Where are you with incorporating Indigenous consideration on projects?
Have you have read, “21 Things You May Not Know about the Indian Act” by Bob Joseph? If you have not read it, I highly recommend. It’s a #1 National Best Seller, easy 160 pages. I am grateful to Bob Joseph for this book, which is one of the best resources available.
Professionals in the industry are asking, “How do we meaningfully incorporate reconciliation into our work on projects”?
Every relationship is different and so, who, what, when, where, and how we engage will vary greatly for every project and in every context. Therefore, it is critical to remain curious by listening to ideas in early discussions with Indigenous stakeholders on projects.
Reconciliation can be uncomfortable and incorporating Indigenous input requires courage and creativity.
The pandemic and recent acknowledgement of the unmarked graves of Indigenous children in residential schools has disproportionally impacted many Indigenous people, communities, and organizations. There has been tremendous turnover and burnout in staff in Indigenous organizations. This is adding complexity in meaningfully addressing reconciliation.
My company Channel helps project leaders work with government to navigate the approvals process. Increasingly our projects are doing beautiful work with Indigenous stakeholders.

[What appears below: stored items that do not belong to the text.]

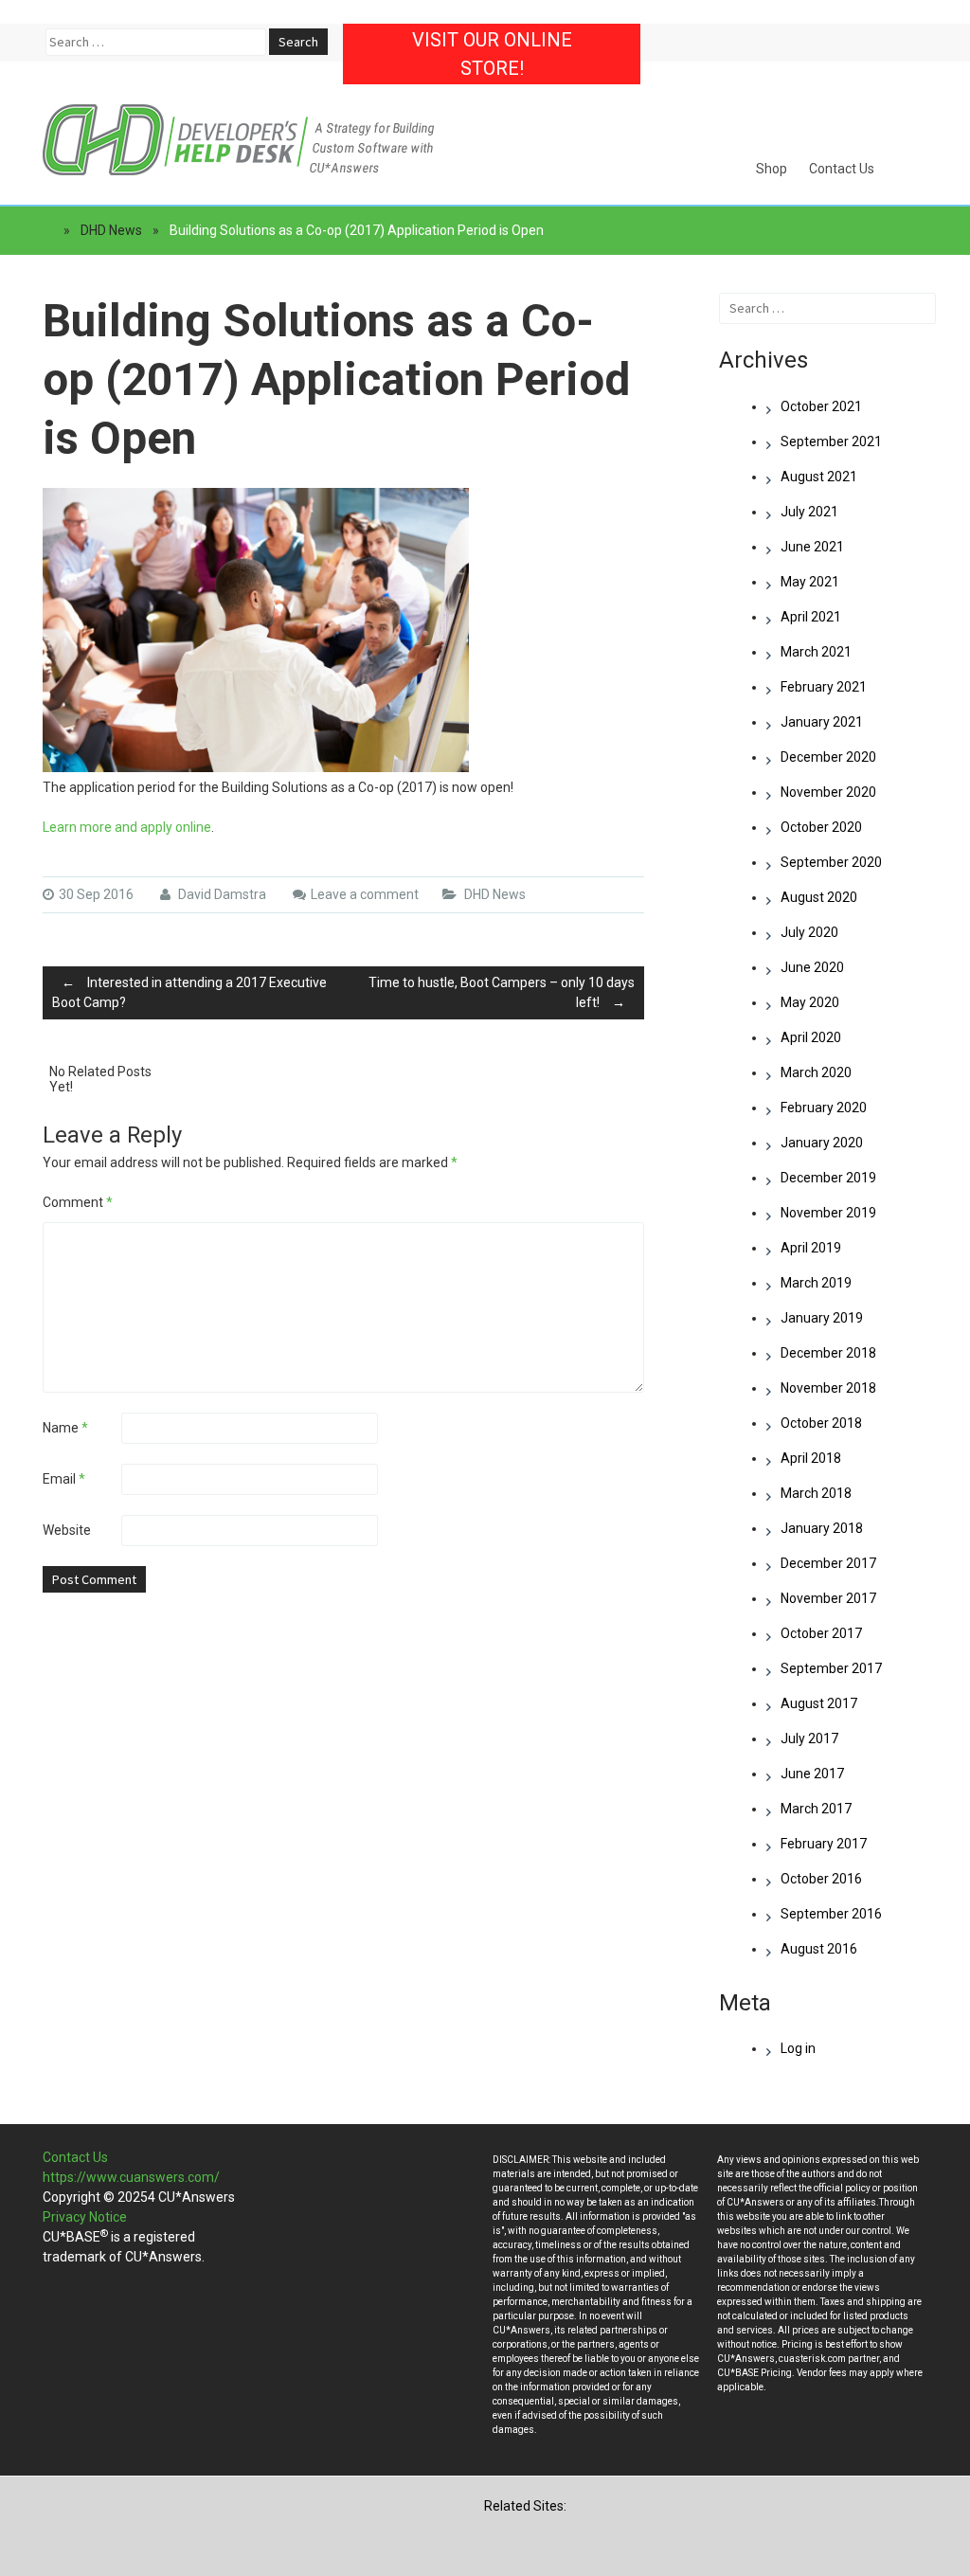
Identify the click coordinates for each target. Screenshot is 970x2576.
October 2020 (821, 827)
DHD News (111, 230)
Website (67, 1530)
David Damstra (220, 894)
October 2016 (821, 1878)
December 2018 (828, 1352)
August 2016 (819, 1948)
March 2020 (816, 1072)
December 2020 (828, 757)
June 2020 (812, 967)
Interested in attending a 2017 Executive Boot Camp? (189, 992)
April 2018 (811, 1458)
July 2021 (809, 511)
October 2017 (821, 1633)
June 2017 (812, 1773)
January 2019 (822, 1317)
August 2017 (819, 1703)
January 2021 (822, 722)
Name (65, 1427)
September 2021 (831, 441)
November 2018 (828, 1388)
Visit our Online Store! (492, 54)
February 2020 (824, 1107)
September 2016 (831, 1913)
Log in (798, 2048)
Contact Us (841, 168)
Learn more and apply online (127, 827)
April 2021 (811, 616)
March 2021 (816, 651)
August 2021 (819, 476)
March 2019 (816, 1282)
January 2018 (822, 1528)
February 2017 (824, 1843)
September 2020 (831, 862)
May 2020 (810, 1002)
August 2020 (819, 897)
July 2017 (809, 1738)
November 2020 (828, 792)
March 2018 (816, 1493)
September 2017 (831, 1668)
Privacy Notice (85, 2217)
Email (64, 1478)
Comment (78, 1202)
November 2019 (828, 1212)
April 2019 (811, 1247)
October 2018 (821, 1423)
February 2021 (824, 686)
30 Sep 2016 (96, 894)
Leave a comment (365, 894)
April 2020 (811, 1037)
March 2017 (816, 1808)
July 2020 (809, 932)
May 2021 (810, 581)
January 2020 (822, 1142)
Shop (771, 168)
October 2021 (821, 406)
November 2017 (828, 1598)
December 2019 (828, 1177)
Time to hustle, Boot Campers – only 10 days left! (501, 992)
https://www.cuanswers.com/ (131, 2177)
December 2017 (828, 1563)
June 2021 (812, 546)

Here are four tips that I offer clients taking the first step to incorporate Indigenous considerations into their projects:
- Focus on listening, connecting with people, and building trust.
- Make sure your ask of people’s time is thoughtful and considerate.
- Show integrity with consistency in your actions and words.
Foster a safe and supportive learning environment for all parties
I acknowledge the privilege that I bring to this work as a white, 4th-generation settler and that I have blind spots. I welcome your feedback.
Where are you with incorporating Indigenous considerations on projects?